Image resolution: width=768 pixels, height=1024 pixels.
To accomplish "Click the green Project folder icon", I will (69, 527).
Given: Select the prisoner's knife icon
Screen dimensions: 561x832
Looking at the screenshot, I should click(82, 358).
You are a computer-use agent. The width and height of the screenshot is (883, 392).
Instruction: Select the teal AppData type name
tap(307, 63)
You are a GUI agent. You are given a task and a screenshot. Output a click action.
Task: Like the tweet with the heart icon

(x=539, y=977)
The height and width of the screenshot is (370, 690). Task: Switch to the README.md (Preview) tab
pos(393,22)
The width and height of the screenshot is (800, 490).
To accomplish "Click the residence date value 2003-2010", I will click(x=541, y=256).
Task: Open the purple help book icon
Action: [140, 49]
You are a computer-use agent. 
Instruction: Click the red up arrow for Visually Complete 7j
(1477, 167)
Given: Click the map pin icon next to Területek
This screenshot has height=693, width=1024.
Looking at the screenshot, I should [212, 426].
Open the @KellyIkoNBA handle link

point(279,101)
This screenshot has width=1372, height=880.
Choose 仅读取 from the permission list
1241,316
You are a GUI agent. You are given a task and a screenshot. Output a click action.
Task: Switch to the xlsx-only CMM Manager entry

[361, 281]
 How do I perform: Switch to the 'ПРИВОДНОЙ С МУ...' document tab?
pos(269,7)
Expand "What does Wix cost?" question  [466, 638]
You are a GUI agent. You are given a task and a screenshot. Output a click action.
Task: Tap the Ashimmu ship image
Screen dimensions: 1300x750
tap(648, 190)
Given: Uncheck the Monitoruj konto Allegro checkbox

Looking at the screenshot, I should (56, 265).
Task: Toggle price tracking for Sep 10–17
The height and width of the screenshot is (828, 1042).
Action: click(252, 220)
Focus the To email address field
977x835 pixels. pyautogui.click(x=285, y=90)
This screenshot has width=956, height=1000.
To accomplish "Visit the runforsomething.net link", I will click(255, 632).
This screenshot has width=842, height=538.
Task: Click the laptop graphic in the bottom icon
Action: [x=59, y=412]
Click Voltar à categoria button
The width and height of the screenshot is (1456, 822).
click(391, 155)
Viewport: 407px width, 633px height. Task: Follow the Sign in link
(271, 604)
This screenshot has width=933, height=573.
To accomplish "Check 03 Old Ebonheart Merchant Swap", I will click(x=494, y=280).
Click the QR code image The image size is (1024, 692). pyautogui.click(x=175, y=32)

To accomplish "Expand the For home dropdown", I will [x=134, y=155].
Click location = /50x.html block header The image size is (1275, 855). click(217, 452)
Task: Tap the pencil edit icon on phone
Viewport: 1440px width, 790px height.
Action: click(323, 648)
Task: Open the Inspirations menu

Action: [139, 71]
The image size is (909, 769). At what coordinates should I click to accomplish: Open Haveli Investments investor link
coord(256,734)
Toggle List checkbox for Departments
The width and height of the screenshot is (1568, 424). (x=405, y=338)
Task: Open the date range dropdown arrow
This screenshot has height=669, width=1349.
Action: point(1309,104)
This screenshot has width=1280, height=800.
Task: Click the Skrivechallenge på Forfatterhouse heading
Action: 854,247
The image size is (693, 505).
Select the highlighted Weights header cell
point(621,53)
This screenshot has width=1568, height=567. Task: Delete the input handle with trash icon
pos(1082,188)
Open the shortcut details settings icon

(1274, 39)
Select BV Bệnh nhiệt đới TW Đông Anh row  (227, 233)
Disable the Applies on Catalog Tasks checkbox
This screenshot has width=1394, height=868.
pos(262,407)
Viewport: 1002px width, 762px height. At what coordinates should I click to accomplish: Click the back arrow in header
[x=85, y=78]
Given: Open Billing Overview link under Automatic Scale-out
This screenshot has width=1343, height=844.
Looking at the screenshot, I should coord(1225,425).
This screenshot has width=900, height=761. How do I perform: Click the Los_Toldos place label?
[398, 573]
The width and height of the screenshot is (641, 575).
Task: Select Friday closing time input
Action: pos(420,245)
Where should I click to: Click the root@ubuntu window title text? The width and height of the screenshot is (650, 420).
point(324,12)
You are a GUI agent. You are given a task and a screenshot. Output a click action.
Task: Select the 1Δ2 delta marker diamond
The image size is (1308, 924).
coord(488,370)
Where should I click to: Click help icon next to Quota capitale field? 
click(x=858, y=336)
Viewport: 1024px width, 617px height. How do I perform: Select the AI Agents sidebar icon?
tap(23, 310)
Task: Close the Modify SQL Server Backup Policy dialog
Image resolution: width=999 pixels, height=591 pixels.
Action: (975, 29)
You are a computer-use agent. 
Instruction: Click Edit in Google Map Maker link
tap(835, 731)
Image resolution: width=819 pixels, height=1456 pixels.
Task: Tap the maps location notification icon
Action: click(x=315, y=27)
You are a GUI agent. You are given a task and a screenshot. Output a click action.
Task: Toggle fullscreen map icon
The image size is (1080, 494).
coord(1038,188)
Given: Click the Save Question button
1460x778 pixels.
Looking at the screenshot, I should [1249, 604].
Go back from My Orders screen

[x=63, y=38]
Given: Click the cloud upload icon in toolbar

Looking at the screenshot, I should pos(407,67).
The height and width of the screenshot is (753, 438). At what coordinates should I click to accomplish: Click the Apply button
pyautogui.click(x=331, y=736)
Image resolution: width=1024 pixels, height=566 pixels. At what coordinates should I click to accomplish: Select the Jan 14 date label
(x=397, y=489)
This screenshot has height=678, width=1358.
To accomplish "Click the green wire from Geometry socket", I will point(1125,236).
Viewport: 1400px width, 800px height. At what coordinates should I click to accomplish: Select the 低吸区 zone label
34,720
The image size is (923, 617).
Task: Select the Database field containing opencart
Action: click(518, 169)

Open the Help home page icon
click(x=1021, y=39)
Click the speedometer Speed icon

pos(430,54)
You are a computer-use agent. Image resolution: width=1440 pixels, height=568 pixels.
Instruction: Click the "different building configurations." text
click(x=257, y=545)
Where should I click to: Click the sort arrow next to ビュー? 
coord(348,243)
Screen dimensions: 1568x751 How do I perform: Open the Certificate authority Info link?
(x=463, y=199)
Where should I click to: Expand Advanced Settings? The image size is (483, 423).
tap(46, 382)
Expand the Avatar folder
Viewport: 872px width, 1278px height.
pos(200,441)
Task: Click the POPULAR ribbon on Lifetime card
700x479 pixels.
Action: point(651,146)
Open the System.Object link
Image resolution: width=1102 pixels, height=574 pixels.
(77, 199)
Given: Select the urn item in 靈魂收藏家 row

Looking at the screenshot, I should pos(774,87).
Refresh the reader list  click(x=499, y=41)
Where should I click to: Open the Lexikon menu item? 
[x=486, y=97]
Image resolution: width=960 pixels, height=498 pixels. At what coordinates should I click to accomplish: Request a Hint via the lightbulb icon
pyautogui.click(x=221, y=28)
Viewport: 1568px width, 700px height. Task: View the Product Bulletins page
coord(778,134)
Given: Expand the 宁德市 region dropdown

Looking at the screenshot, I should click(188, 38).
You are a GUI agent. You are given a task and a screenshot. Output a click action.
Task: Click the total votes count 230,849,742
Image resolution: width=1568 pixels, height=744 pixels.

══════

PROBLEM REQUIREMENTS> In the material, count each line that holds the string "folder", and report only how many there are.

ANSWER BOX> 2